Mr. M and I have just returned from the public library, where we viewed the documentary film
"Reckonings":
They met in secret to negotiate the unthinkable — compensation for the survivors of the largest mass genocide in history. Survivors were in urgent need of help, but how could reparations be determined for the unprecedented destruction and suffering of a people? Reckonings explores this untold true story set in the aftermath of the Holocaust.

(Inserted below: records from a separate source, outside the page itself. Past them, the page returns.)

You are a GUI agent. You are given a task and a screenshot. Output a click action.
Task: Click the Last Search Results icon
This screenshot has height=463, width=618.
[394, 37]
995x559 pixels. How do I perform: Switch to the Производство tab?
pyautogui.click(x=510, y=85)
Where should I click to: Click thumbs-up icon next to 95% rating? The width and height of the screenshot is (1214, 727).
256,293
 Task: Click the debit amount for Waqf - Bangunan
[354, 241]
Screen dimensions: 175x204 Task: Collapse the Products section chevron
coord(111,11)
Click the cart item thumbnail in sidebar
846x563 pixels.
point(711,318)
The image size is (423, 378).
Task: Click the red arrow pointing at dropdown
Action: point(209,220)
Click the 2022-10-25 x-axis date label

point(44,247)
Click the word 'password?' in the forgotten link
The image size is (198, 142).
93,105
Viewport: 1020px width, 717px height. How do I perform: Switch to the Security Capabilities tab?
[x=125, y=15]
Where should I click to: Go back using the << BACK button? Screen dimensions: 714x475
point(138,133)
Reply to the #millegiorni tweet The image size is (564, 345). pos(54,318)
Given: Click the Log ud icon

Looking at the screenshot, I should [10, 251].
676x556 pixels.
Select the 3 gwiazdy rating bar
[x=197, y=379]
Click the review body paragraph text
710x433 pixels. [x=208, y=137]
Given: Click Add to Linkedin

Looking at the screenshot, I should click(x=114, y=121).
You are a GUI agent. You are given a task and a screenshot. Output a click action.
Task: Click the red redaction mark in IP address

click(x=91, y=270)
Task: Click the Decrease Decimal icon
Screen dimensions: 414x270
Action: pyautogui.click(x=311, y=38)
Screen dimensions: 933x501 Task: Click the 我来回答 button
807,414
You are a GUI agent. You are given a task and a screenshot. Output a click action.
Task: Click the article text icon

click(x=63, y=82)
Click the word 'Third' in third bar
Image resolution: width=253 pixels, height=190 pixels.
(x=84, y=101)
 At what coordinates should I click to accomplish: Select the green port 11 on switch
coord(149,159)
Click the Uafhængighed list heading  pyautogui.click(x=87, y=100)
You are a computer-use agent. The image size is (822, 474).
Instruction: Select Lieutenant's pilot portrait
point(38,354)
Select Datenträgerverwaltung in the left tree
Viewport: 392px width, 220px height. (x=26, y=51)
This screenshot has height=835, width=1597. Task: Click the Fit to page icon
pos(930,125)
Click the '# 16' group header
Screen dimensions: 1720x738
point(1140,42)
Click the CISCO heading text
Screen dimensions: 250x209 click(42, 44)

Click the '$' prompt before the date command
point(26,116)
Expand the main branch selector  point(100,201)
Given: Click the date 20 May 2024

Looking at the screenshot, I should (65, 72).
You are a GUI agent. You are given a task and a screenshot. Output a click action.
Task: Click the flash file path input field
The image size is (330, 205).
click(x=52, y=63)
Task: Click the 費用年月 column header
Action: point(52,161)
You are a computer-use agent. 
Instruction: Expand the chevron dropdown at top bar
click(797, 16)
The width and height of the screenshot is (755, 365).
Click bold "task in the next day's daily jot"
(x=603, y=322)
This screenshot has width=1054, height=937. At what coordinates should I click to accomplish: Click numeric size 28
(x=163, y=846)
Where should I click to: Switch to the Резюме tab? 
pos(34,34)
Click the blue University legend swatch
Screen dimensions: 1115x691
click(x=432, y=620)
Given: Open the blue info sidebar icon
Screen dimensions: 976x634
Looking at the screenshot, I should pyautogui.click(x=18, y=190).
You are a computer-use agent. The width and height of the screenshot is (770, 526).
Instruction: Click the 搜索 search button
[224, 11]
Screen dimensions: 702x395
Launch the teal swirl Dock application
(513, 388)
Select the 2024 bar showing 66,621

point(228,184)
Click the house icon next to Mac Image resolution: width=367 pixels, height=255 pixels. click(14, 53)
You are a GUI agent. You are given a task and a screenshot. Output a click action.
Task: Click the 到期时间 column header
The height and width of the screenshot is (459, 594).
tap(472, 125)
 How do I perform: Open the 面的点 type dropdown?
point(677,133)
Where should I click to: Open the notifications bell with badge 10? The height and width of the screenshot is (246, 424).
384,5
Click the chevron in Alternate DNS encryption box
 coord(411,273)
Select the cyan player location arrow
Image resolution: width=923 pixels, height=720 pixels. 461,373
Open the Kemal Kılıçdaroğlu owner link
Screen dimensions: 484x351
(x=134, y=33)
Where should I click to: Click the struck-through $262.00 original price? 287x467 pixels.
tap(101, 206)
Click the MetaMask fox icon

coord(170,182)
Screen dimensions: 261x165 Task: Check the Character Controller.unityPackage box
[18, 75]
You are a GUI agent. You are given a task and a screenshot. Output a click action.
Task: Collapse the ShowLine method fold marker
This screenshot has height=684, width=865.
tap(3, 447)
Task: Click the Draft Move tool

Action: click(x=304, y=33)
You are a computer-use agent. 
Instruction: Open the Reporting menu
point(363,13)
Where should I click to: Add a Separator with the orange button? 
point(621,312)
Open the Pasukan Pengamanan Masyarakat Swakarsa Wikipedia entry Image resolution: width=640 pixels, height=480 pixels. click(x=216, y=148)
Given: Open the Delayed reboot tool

Early in the film, someone notes that reparations are something paid by the government that perpetrated bad acts to the people they wronged - the victims who experienced damage and loss. In this case, it was post-war West Germany negotiating with Israel and a Jewish claims organization over payments to actual Holocaust survivors. The very term "reparations" means compensation or making amends. For there to be compensation, one must establish responsibility and an actual a loss. Further, throughout history, reparations have been demanded of the losing side, post-war.
I immediately thought of this idiotic California plan and all the other "blacks demand reparations" schemes. They have it upside down. They're not seeking reparations. First of all, they're not victims. Not a single black person living in America today was victimized by slavery perpetrated through official policy. They've suffered no damage nor loss, personally. You can't be "made whole" when you never suffered any loss in the first place.
They're not seeking reparations but extortion money.
Those of whom they demand money did them no harm - not the California taxpayer, not the American taxpayer. There was no war against black people, thus no winners or losers.
The harmful acts committed by Germany against Jews were official governmental policy of the Third Reich. Where is the evidence of such official governmental policy in San Francisco? These people allege "public policies explicitly created to subjugate Black people in San Francisco by upholding and expanding the intent and legacy of chattel slavery," but what are those policies, exactly? Where's the documentation that the SF government ever embarked on such a program of subjugation? What's the ordinance number, the statute citation? Where are the concentration camps, the plantations? And who among SF's current residents ever was confined or enslaved?
This is utter bullcrap which diminishes and discounts the actual suffering of persecuted groups throughout history.
If you get a chance to watch the film, I recommend it.